- [TASK DIRECTIONS]: Pull out each line below that contains the string "height", and copy those lines unchanged.

┌─ INFORMATION PROVIDED

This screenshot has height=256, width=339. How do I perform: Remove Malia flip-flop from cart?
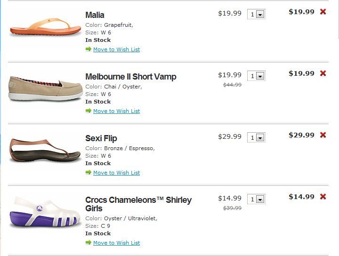323,12

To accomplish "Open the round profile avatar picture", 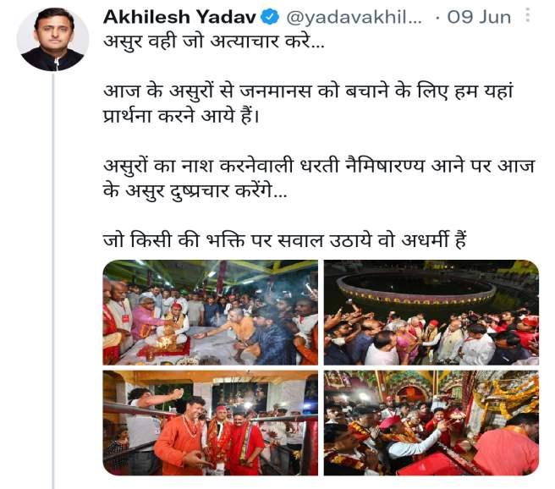I will 52,39.
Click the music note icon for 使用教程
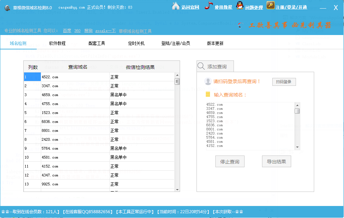 tap(208, 6)
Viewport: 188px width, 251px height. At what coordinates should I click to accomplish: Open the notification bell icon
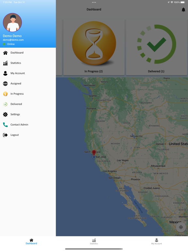(x=183, y=9)
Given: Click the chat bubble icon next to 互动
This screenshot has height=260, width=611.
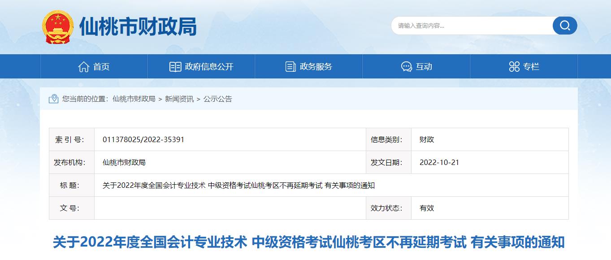Looking at the screenshot, I should tap(406, 66).
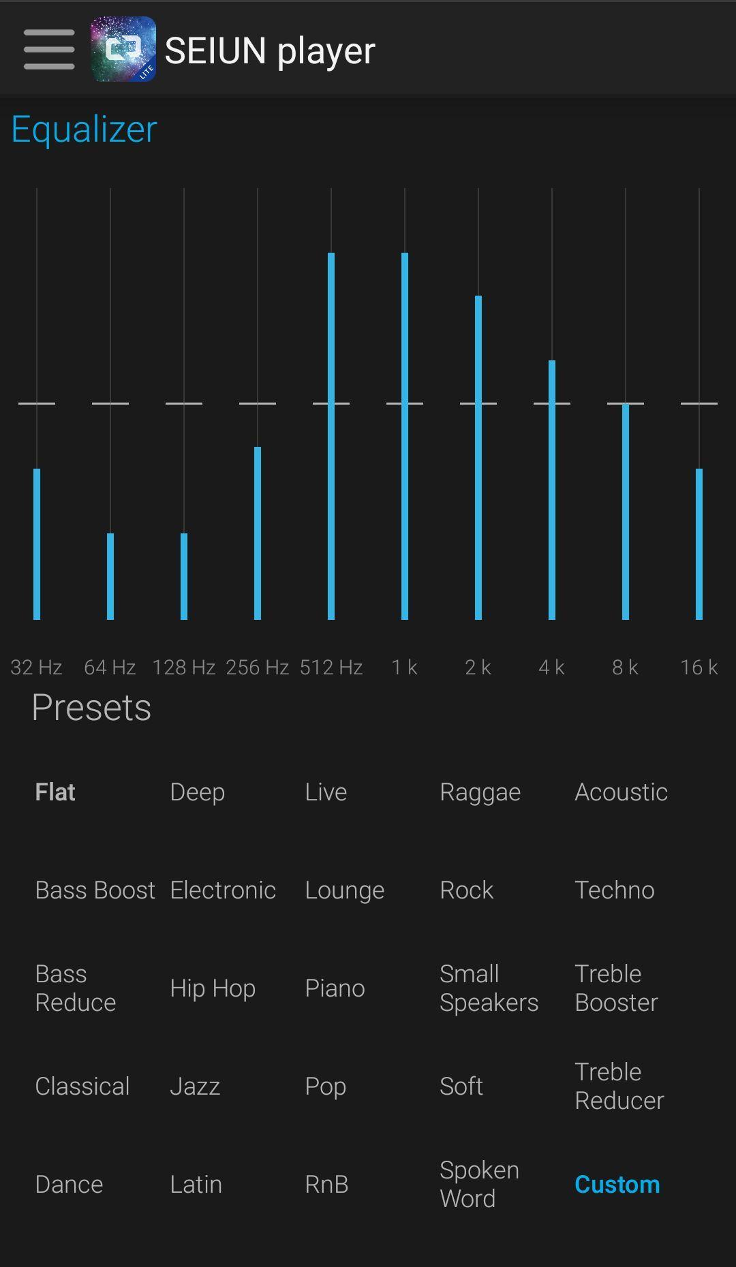Select the Small Speakers preset
The width and height of the screenshot is (736, 1267).
(489, 988)
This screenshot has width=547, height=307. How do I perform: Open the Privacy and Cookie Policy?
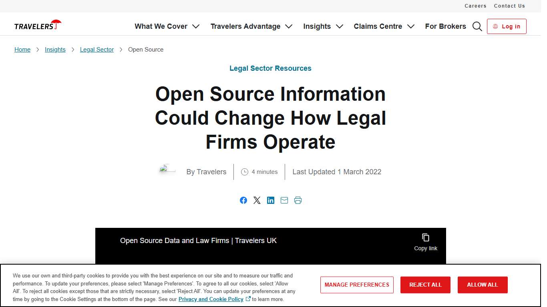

└─

- [THE SOLUTION]:
This screenshot has height=256, width=339. How do I perform: Remove Malia flip-flop from cart?
Viewport: 188px width, 251px height. At what coordinates should I click to accomplish: Open the notification bell icon
This screenshot has height=260, width=611.
The width and height of the screenshot is (736, 1267).
This screenshot has width=547, height=307. How do I perform: Open the Privacy and Cookie Policy?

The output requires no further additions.